_Opdracht_
Herschrijf de rijen hieronder waarbij je overal "Dessin d'architecture" vervangt door "Plan d'architecture" en de rest ongewijzigd laat. Neem de afbeeldingen niet op in je antwoord.

(Voorbeelden van elementlokalisatie op schermen)
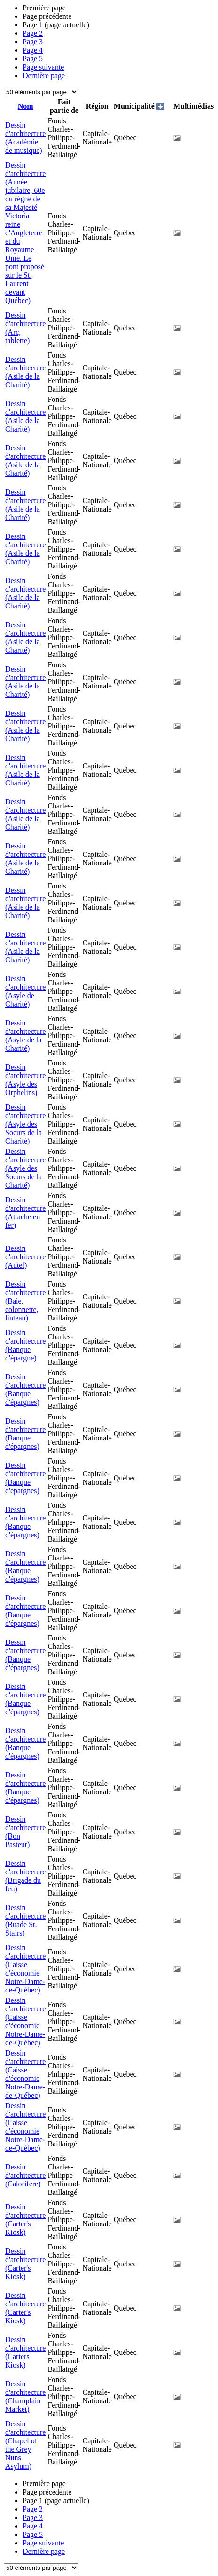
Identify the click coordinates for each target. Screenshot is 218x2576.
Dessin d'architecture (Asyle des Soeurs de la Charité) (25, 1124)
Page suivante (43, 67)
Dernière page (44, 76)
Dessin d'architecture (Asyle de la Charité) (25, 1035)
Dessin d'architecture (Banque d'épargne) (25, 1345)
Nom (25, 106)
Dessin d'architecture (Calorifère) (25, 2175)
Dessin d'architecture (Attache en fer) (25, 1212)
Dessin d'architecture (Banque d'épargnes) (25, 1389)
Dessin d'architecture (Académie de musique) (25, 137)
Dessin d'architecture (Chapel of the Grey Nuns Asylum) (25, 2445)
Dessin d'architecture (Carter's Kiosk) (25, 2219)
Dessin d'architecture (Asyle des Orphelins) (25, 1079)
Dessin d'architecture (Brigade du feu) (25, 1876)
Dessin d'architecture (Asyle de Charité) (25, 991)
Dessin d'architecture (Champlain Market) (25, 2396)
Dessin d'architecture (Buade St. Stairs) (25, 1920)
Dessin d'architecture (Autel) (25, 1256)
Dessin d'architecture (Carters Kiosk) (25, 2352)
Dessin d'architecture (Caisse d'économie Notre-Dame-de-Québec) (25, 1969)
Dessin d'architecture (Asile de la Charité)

_Antwoord_
Identify the click coordinates for each target. Screenshot is 218x2576.
Plan d'architecture (Asyle des Soeurs de la Charité) (25, 1124)
Page suivante (43, 67)
Dernière page (44, 76)
Plan d'architecture (Asyle de la Charité) (25, 1035)
Plan d'architecture (Banque d'épargne) (25, 1345)
Nom (25, 106)
Plan d'architecture (Calorifère) (25, 2175)
Plan d'architecture (Attache en fer) (25, 1212)
Plan d'architecture (Banque d'épargnes) (25, 1389)
Plan d'architecture (Académie de musique) (25, 137)
Plan d'architecture (Chapel of the Grey Nuns Asylum) (25, 2445)
Plan d'architecture (Carter's Kiosk) (25, 2219)
Plan d'architecture (Asyle des Orphelins) (25, 1079)
Plan d'architecture (Brigade du feu) (25, 1876)
Plan d'architecture (Asyle de Charité) (25, 991)
Plan d'architecture (Champlain Market) (25, 2396)
Plan d'architecture (Buade St. Stairs) (25, 1920)
Plan d'architecture (Autel) (25, 1256)
Plan d'architecture (Carters Kiosk) (25, 2352)
Plan d'architecture (Caisse d'économie Notre-Dame-de-Québec) (25, 1969)
Plan d'architecture (Asile de la Charité)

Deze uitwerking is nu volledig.